Maybe, after all, it's a good thing that my future happiness doesn't rely on my skills with a bow staff. Not in my list of resources.

Sunday, August 21, 2011

Images of the Feminine



Something strikes me about Michelangelo’s Madonna. She is different. So different from every other Madonna that came before. She is muscular. Active. She has bare, sculpted arms and an intense expression. There are nude figures in the background. Seeing this made me realize something about every Madonna that has ever been painted. They are docile. They are enigmatic, unreachable. There is not one woman I could ever relate to or be friends with. They are some perversion of the feminine – in the same way that you pervert a wild animal to become a pet. There are so few real women in art. How can I reach out to any collaborative feminine past if I can’t understand them?

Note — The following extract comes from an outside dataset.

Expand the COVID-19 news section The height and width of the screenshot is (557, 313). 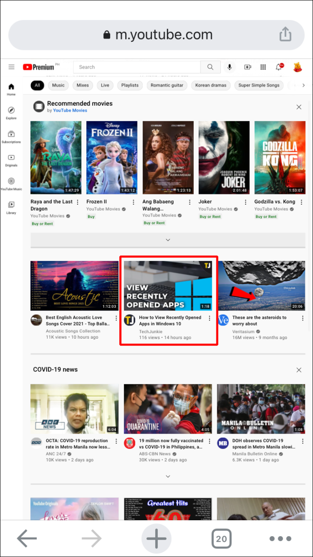[168, 476]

 But they are all painted by men.
Could I trust any man I have ever known to reconstruct an accurate image of me? 

Saturday, August 20, 2011

Experiencing beauty

Last weekend I took the train to Florence. I learned long ago that, to combat depression, I have to behave the same way I would if I was able to feel happy. I try to tempt my former self into being, the person who is thrilled at new experiences and who finds life worth living. I try to remember the way I felt when I wasn't dulled by this numbing darkness. I remembered my first trip to Rome, how it made me burst with joy! I rode on the top of one of those double-decker touring buses. In December. In the rain. I was drenched and the wind broke my cheap umbrella. It was fantastic. The ennui that depression causes is a cheat and a liar. 
For some reason I can't explain, this made me think about what it is like to live for hundreds of years - a mythological person like a vampire or Tolkien's Elves. What depression and boredom eternal existence must bring! I think that the possibility of experiencing beauty is inversely proportional to time. It is the fleeting nature of beauty that moves us. Michelangelo was 29 when he sculpted his David. This makes his masterpiece with its technical brilliance and humanistic insight all the more remarkable. The need for learning and leaving a mark is so intense so early because we have no guarantees for tomorrow. If we could last indefinitely, would we enjoy beauty so much?